Sihir Pasir
: Saudara Tua
mampirlah ke rumahku di pesisir, di pinggir pantai, di pinggir segala pinggir, tempat pasir memarkir takdir sebagai pembunuh; pasir yang saban hari tak lelah menjadi injakan kaki dan menjadi muara segala tubuh melabuh: tubuh lautan yang tak pernah mengeluh tapi menyulap keluh dengan nyanyian-nyanyian panjang
debur gelombang
kau akan mendengar karang ditabuh ombak, tubuh ditabuh riuh kehendak, kau akan melihat jejak-jejak retak yang membuatku tetap tegak meski gelap menggelegak bagai anggur memabukkan dan menyentak labirin kerongkonganku, kau akan menyaksikan…
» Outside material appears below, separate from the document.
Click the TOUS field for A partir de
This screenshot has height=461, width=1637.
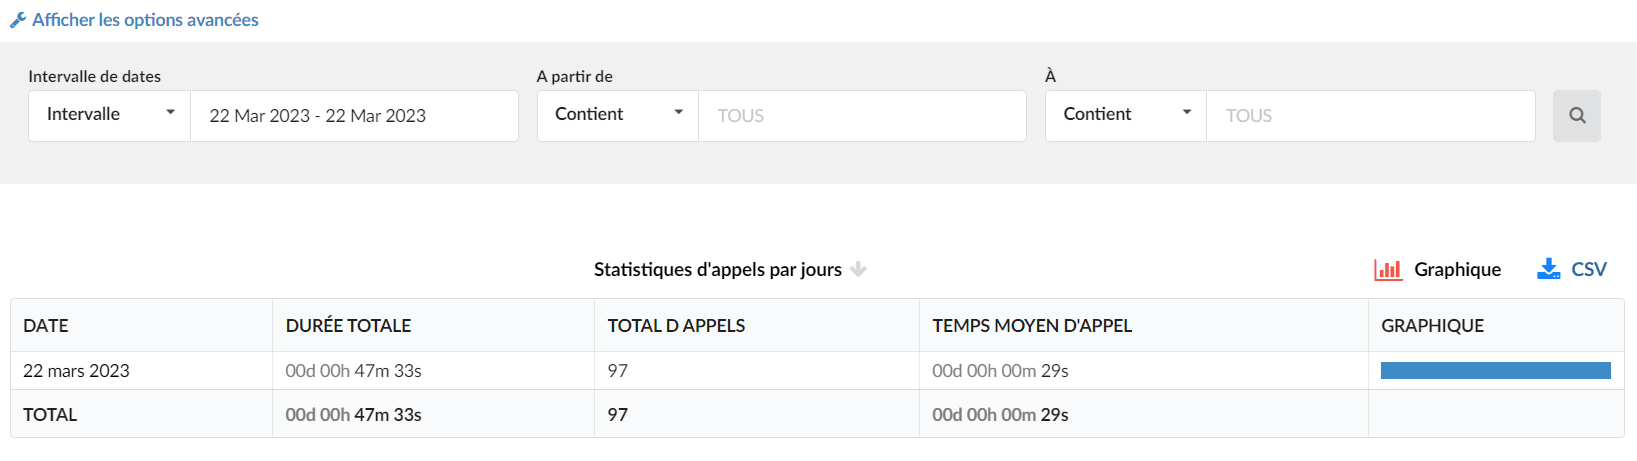[862, 116]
ada gerak nan liar yang terpendam dalam diam
mampirlah ke rumahku; kau akan mengerti apa makna dari tepi: sepi yang berapi, merapi, sepi yang membahasakan diri di pucuk buih; bahasa-bahasa ombak yang menuntun mata; katupkan ufuk dengan cakrawala; rapatkan hiruk dengan rahasia
biduk asa yang tak berhenti untuk kembali
kau akan rasakan zenit meyentuh langit; doa-doa yang berdesing mengakrabi hening; doa putih, doa hitam; kau juga akan mendengar hingar doa yang memberi arus pada pasir, memberi ruh pada pasir, agar tubuh tak lagi berlabuh dalam gerak, tapi rubuh dan retak
lengan-lengan panjang yang merenda sejuta harapan
mampirlah ke rumahku, kau akan tahu, begitu banyak kanak belajar membunuh; mereka menghambur-hamburkan pasir di udara, dengan hembusan nafas yang telah terampas mata; mereka membuat patung-patung pasir gaib sebagai malaikat pencabut nyawa yang menyelinap di balik tangkapan indera
begitu dupa dibakar, doa dihentakkan dan bibir melaju: fuh! pasir-pasir akan beterbangan memintal korban, memburu setiap lubang yang terhampar di sepanjang kulit, bangkitlah kesakitan; pasir pun akan merasuki dan menyerbu darah dengan kekuatan-kekuatan langit; langit hitam ---sampai terdengar suara-suara ratap, pantai pun senyap, matahari gelap, awan berhenti, angin menepi; semuanya menyingkir untuk memberi jalan bagi kematian mengukir akhir
akhir penyaksian
kau akan tahu, bagaimana pasir-pasir itu menyatu darah, mengalir lewat aorta; arus hidup akan membawa bulir-bulir pasir lurus ke jantung yang berdegup, asal-akhir takdir Sang Hidup; pasir itu akan terus berasus ke ruas nafas, hingga hidup pun redup; jantung pun akan memberi jalan pada Sang Maut untuk bertitah: “berhentilah langkah, berhentilah darah!”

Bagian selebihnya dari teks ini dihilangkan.